◆ Exercise details ◆
Tally the lines of the data below that contain the string "agent". Give the tally and nothing else.
-----
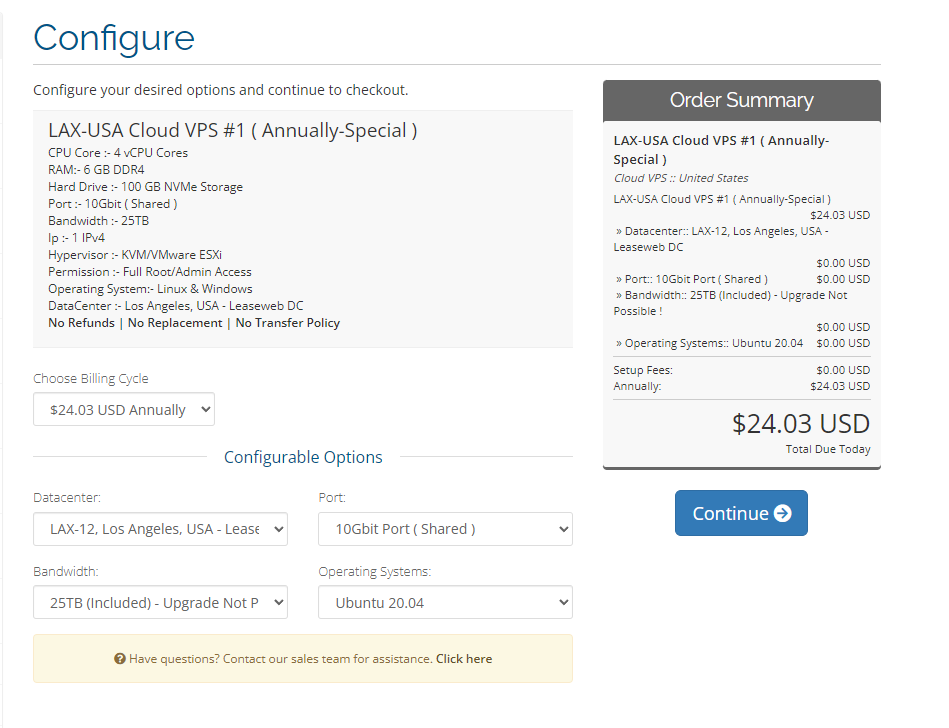Click the Datacenter dropdown chevron arrow

pyautogui.click(x=278, y=529)
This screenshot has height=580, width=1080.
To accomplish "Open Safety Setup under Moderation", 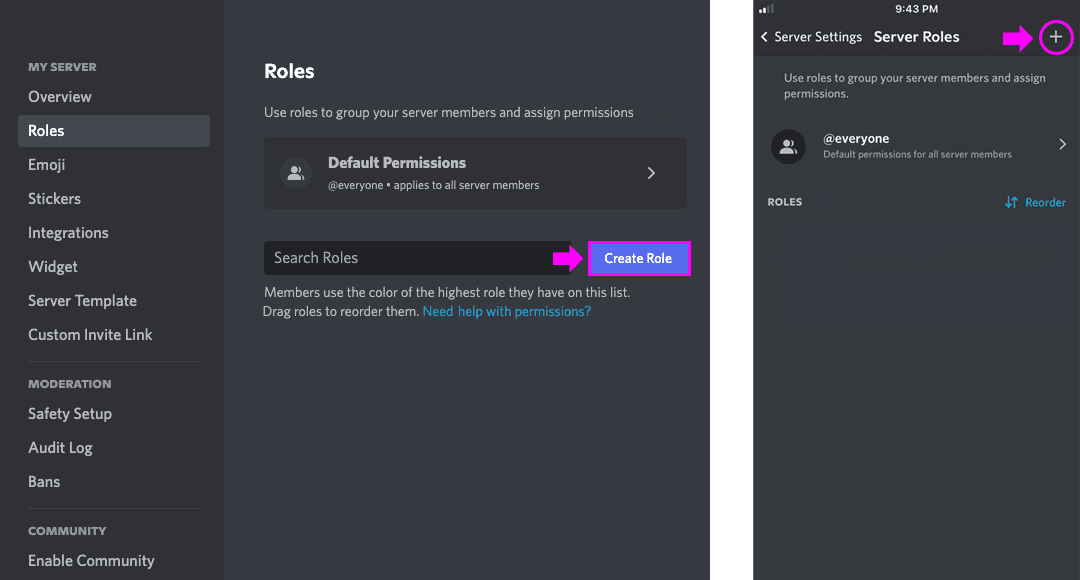I will point(70,414).
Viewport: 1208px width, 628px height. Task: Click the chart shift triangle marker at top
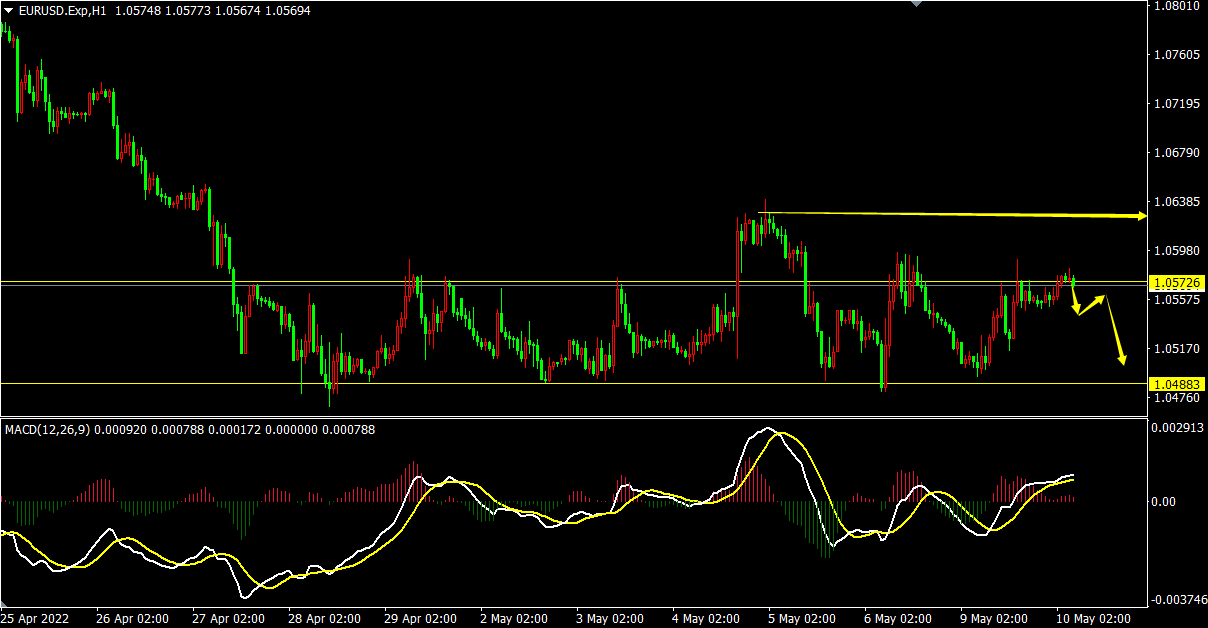tap(916, 4)
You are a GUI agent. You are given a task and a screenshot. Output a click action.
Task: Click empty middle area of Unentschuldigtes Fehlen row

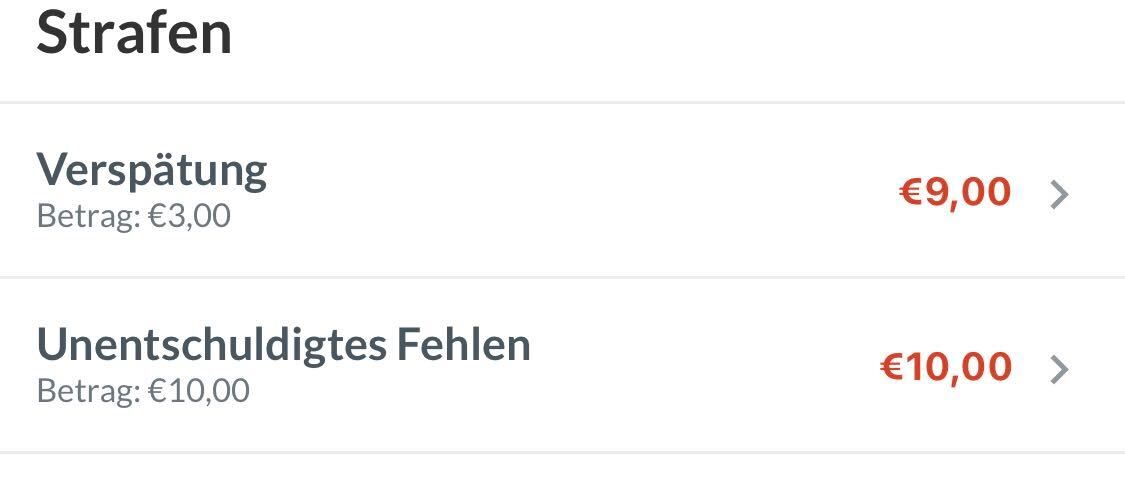tap(700, 368)
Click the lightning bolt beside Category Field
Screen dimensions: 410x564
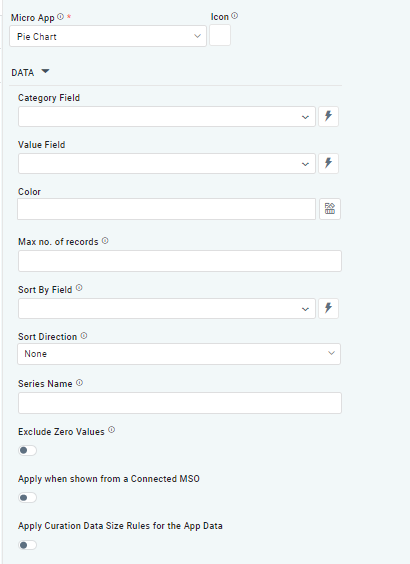pyautogui.click(x=328, y=116)
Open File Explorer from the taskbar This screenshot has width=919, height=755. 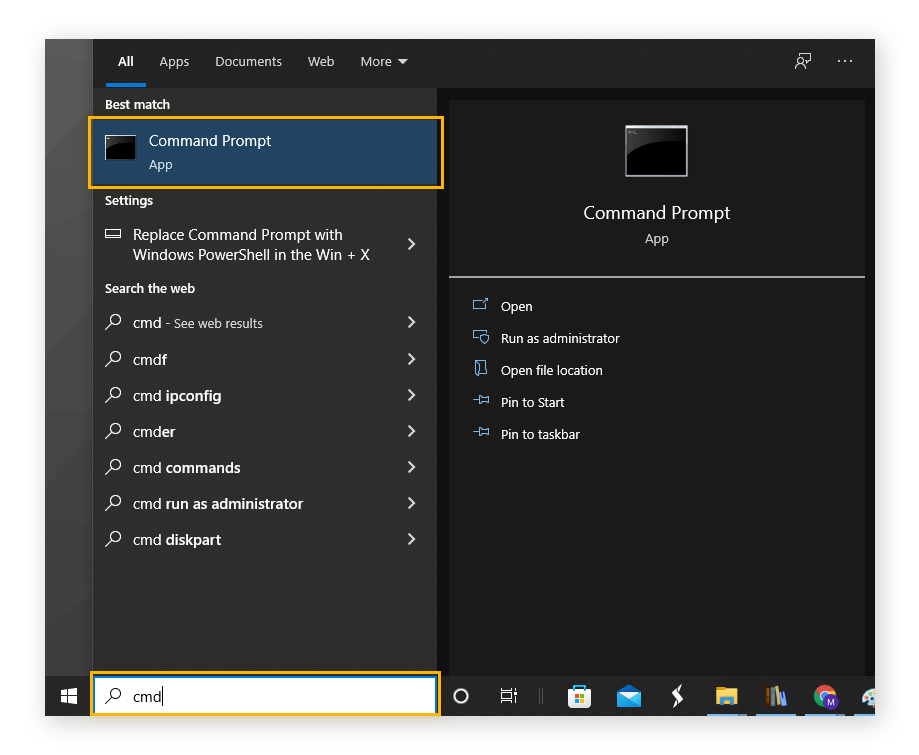726,697
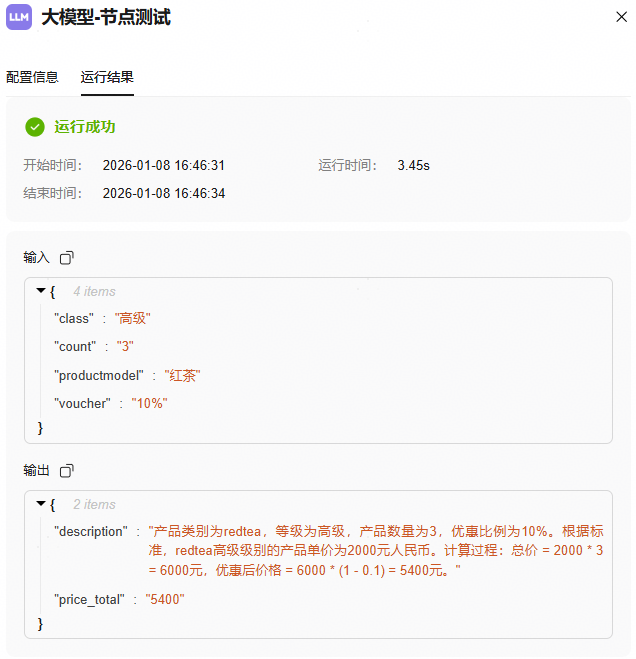Click the 大模型-节点测试 panel title
The image size is (636, 659).
tap(106, 17)
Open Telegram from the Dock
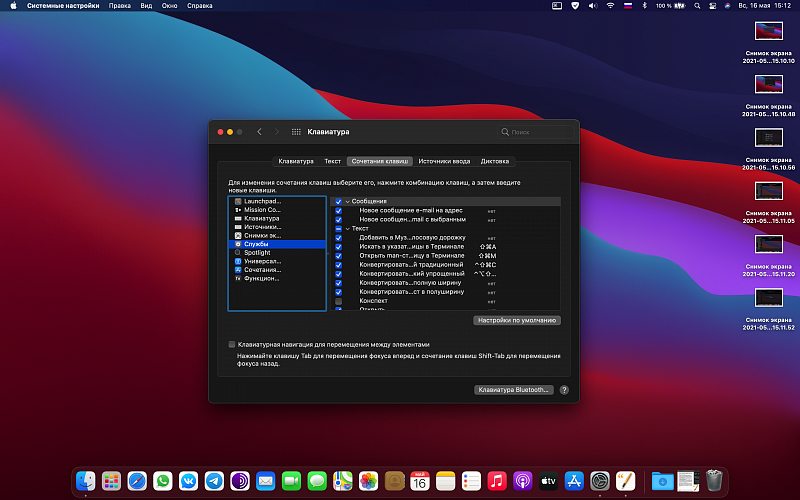The image size is (800, 500). click(x=214, y=481)
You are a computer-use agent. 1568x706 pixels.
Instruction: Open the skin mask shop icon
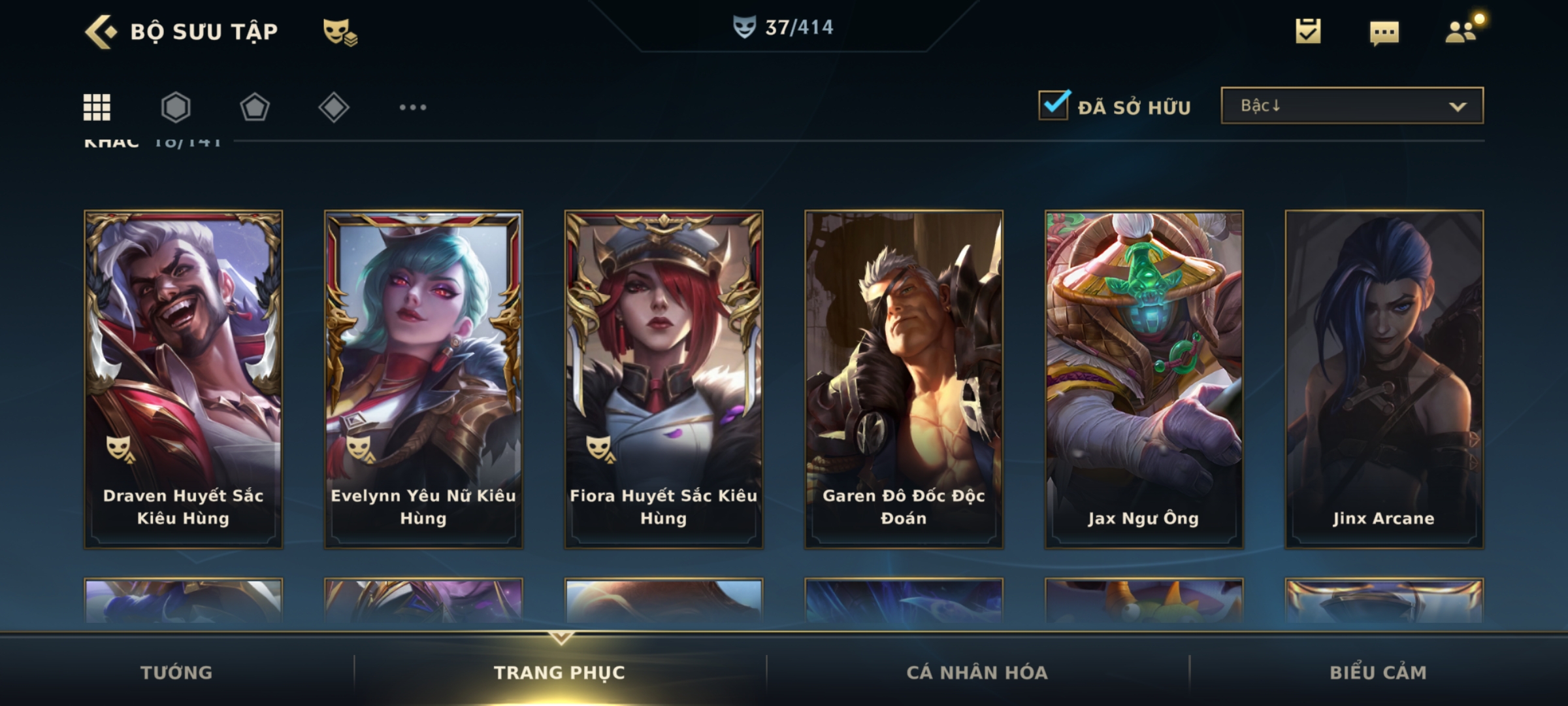click(340, 32)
-----
◆ Answer to the exercise ◆
2